SUD éducation ne revendique pas une revalorisation des salaires des enseignants. SUD éducation revendique une augmentation de salaire pour tous les fonctionnaires. Il y a dans l’éducation nationale des dizaines de milliers de personnels qui ne sont pas enseignants et qui subissent aussi l’austérité salariale depuis des années. Il y a également des milliers de salariés précaires qui n’ont aucune perspective de carrière et pas même de sécurité de l’emploi.

Le gouvernement, comme ses prédécesseurs depuis 20 ans, n’entend pas rompre avec la limitation de la hausse des salaires du secteur public. Au contraire il veut associer cette « revalorisation » à une redéfinition du métier. « La période actuelle est propice à faire évoluer les pratiques » (Blanquer dans Le Monde 16 novembre).

Dans la préparation du budget les 400 millions sont évoqués pour une « revalorisation des débuts de carrières et des directeurs d’école ». L’exemple des directions d’école est ici significatif. Chaque fois que le régime indemnitaire a été revu à la hausse cela s’est accompagné rapidement par l’augmentation des tâches et donc un surcroit de travail dans une logique « travaillez plus pour gagner plus ». Les premières annonces de Blanquer (Le Monde ) montrent bien que seulement un tiers des seuls enseignants seraient concernés par une prime allant de 34 € à 100 € mensuels.
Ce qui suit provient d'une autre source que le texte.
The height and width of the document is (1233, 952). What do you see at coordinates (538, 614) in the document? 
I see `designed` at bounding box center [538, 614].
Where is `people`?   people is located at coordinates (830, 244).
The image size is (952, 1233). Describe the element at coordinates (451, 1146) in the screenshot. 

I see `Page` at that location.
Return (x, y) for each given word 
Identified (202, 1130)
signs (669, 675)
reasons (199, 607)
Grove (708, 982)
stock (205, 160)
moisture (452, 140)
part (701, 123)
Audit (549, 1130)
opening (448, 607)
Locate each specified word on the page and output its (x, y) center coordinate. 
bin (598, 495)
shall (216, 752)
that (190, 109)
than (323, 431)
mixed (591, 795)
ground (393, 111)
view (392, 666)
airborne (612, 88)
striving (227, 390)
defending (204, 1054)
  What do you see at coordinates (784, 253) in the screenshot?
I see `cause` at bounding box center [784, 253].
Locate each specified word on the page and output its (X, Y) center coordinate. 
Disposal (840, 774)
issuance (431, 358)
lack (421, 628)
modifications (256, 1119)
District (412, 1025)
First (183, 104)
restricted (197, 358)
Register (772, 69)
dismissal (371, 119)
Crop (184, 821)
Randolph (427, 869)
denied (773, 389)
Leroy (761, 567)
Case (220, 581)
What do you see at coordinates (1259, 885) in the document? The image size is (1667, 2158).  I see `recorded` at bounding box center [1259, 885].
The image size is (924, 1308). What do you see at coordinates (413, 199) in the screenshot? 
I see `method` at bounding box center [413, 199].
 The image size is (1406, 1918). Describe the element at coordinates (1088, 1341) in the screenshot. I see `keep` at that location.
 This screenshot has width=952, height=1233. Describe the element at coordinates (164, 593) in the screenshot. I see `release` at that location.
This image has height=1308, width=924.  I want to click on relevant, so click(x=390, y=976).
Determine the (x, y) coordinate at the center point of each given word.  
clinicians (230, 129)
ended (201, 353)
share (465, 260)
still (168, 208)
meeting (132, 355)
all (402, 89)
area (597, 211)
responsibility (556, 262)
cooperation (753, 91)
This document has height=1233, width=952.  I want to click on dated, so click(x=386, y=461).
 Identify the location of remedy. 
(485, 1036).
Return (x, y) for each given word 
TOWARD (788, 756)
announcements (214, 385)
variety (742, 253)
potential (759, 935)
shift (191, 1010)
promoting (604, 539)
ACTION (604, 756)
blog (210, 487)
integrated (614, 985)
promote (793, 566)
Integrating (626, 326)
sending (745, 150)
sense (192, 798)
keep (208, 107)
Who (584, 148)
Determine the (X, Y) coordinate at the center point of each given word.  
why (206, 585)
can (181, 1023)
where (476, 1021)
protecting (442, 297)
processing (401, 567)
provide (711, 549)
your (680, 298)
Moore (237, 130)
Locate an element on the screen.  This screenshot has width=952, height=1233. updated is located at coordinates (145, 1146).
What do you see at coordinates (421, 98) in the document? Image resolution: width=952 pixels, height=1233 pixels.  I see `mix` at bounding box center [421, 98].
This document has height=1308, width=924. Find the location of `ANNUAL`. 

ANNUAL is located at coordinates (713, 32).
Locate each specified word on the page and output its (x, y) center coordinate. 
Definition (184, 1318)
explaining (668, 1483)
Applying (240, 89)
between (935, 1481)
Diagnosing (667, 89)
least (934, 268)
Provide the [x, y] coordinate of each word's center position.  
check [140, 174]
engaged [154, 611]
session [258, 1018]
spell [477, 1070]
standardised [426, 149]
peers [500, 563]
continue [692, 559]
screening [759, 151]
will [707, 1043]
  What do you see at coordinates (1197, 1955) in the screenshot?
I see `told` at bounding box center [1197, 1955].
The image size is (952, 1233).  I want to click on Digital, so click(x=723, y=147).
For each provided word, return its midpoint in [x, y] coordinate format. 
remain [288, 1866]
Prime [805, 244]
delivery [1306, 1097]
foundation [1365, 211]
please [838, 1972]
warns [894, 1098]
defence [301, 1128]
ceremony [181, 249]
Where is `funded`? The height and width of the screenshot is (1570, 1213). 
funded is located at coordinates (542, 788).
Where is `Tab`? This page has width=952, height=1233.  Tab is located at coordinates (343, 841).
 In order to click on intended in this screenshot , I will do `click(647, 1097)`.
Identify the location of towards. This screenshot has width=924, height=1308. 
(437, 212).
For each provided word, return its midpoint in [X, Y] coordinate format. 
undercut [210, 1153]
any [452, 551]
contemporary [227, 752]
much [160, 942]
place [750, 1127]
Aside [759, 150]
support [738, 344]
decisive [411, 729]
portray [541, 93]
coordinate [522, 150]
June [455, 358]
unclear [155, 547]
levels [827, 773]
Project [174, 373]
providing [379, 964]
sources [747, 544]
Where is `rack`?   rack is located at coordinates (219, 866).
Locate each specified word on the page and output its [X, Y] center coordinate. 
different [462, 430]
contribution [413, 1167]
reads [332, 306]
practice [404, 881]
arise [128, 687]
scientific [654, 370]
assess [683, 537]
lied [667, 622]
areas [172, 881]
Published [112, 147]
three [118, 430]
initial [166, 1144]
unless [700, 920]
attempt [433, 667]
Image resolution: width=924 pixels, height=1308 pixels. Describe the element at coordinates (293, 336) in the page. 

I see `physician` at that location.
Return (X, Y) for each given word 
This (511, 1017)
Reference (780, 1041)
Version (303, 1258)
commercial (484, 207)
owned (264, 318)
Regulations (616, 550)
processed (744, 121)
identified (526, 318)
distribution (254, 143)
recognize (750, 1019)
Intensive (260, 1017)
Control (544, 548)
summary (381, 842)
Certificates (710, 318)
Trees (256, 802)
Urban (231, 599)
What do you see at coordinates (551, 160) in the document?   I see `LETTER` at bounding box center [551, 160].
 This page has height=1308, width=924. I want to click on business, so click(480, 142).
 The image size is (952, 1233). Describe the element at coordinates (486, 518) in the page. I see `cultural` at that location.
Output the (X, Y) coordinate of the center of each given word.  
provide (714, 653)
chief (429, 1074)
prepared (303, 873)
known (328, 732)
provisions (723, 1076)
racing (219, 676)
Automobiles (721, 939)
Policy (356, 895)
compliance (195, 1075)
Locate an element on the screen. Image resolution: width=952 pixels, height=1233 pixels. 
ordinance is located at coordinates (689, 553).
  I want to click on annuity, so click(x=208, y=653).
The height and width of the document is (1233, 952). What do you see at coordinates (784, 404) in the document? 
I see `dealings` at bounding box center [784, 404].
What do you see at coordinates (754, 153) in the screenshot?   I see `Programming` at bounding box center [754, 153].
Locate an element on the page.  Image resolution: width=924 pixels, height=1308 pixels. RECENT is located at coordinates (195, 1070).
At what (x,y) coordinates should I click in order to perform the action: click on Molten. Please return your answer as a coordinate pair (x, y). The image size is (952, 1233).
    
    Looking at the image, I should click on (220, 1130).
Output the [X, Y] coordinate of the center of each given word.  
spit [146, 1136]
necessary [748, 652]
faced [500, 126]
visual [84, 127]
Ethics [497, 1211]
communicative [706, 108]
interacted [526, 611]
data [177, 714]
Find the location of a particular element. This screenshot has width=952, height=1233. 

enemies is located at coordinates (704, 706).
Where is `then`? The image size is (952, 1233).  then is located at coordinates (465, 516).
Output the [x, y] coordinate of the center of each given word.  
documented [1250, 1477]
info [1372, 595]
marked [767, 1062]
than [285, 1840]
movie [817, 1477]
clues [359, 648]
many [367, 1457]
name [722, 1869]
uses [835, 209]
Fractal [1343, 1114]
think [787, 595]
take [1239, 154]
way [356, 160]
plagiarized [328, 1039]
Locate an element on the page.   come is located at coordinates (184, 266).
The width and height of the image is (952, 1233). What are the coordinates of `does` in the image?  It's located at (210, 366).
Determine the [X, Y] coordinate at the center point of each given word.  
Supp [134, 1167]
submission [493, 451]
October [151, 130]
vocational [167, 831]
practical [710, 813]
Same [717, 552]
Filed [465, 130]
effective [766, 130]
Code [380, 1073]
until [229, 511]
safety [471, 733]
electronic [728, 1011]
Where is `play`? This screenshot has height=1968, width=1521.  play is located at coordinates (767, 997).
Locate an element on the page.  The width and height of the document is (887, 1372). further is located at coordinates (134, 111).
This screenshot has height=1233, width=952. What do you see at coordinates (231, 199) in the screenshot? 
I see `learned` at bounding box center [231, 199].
Ce vrai faux Grenelle c’est aussi l’affirmation par le gouvernement du refus d’augmenter les salaires des fonctionnaires. Le point d’indice est bloqué à 4 € 69 depuis février 20172. Ce point était à 4 € 42 il y a 15 ans. Les salaires des fonctionnaires ont donc augmenté (hors déroulement de carrière) de moins de 0,4% par an depuis 15 ans pendant que les prix augmentaient de 1% à 3% par an. Il y a peu de chance que ce dogme de l’austérité salariale vacille si les enseignants seuls agissent seuls pour eux seuls. Si tel est le cas, il ne sortira de là que des primes pour quelques-uns, le renforcement de la rémunération au mérite et la division entre les personnels. Le gouvernement pourra ensuite passer à un autre secteur de la fonction publique…

Une autre possibilité : se remobiliser

  • Ce gouvernement veut toujours casser nos retraites, nous faire travailler plus longtemps pour des pensions toujours plus réduites.
  • Ce gouvernement travaille à la marchandisation de nos vies et casse tous les services publics (il y a moins de lits dans les hôpitaux de ce pays qu’au mois de mars… fallait oser !).
  • Ce gouvernement casse les droits de celles et ceux qui sont privé-es d’emplois.
  • Ce gouvernement bloque les salaires et montre la voie à ses amis du Medef.

C’est peut-être aux fonctionnaires tous ensemble de dire que d’autres choix sont possibles pour les services publics les retraites et les salaires  :

  • 400 € pour tous et toutes. Toutes et tous pour 400 €.
  • Augmentation des minima sociaux.
  • Abrogation de la réforme de l’assurance chômage.
  • Retrait définitif du projet de réforme des retraites par points.